Robert Lee Zemeckis was born in Chicago on May 14, 1952, the son of Italian-American mother Rosa (née Nespeca) and Lithuanian-American father Alphonse Zemeckis. He grew up in a working-class family on Chicago's South Side, where he attended a Catholic grade school and Fenger Academy High School. He said of his childhood, "The truth was that in my family there was no art. I mean, there was no music, there were no books, there was no theater... the only thing I had that was inspirational was television."
As a child, Zemeckis loved television and was fascinated by his parents' 8 mm film home movie camera. Starting off by filming family events like birthdays and holidays, he gradually began producing narrative films with his friends that incorporated stop-motion work and other visual effects. He remained an avid television viewer, about which he later said, "You hear so much about the problems with television but I think that it saved my life." Television gave him his first glimpse of a world outside of his upbringing, specifically after he learned that film schools existed from an episode of The Tonight Show Starring Johnny Carson. After seeing Bonnie and Clyde with his father, he decided that he wanted to go to film school. His parents disapproved of the idea. He later clarified that they disapproved "only in the sense that they were concerned" because "this was the kind of dream that really was impossible" for family and my friends in the world he grew up in. He said, "My parents would sit there and say, 'Don't you see where you come from? You can't be a movie director.' I guess maybe some of it I felt I had to do in spite of them, too."
Zemeckis first attended Northern Illinois University (NIU) in DeKalb, Illinois, and gained early experience in film as a film cutter for NBC News in Chicago during a summer break. He also edited commercials in his home state. He applied to transfer from NIU to the University of Southern California's (USC) School of Cinematic Arts in Los Angeles, where he went into the Film School on the strength of an essay and a music video based on a Beatles song. After waiting to hear back from the university, he called them directly and was told he had been rejected because of his average grades. He gave an "impassioned plea" to the university official during the phone call, promising to go to summer school and improve his studies, and eventually convinced the school to accept him.
Arriving at USC that fall, Zemeckis encountered a program that he later described as being "made up of a bunch of hippies [and] considered an embarrassment by the university". The classes were difficult, with professors constantly stressing how hard the film industry was.
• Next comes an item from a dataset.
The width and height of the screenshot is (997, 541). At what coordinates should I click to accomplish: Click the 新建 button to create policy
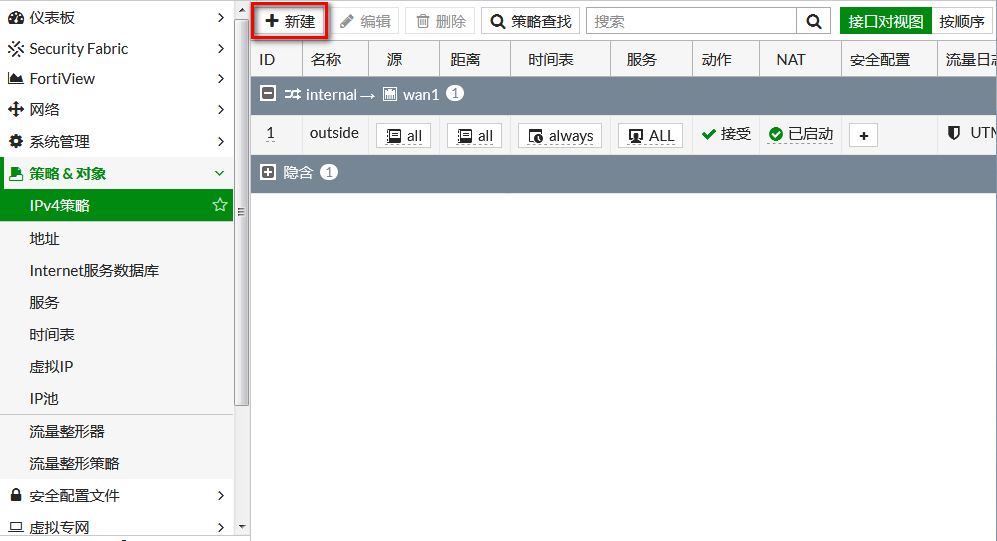289,21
Zemeckis remembered not being much fazed by this, citing the "healthy cynicism" that had been bred into him from his Chicago upbringing. He met a fellow student, writer Bob Gale, who later recalled, "The graduate students at USC had this veneer of intellectualism... so Bob and I gravitated toward one another because we wanted to make Hollywood movies. We weren't interested in the French New Wave. We were interested in Clint Eastwood and James Bond and Walt Disney, because that's how we grew up." Zemeckis graduated from USC in 1973, and he and Gale co-wrote the unproduced screenplays Tank and Bordello of Blood, which they pitched to John Milius, the latter of which was later developed into a film that was released in 1996.
As a result of winning a Student Academy Award at USC for his film A Field of Honor, Zemeckis came to the attention of Steven Spielberg. Spielberg said, "He barged right past my secretary and sat me down and showed me this student film ... and I thought it was spectacular, with police cars and a riot, all dubbed to Elmer Bernstein's score for The Great Escape." Spielberg became Zemeckis's mentor and executive produced his first two films, both of which Gale and Zemeckis co-wrote.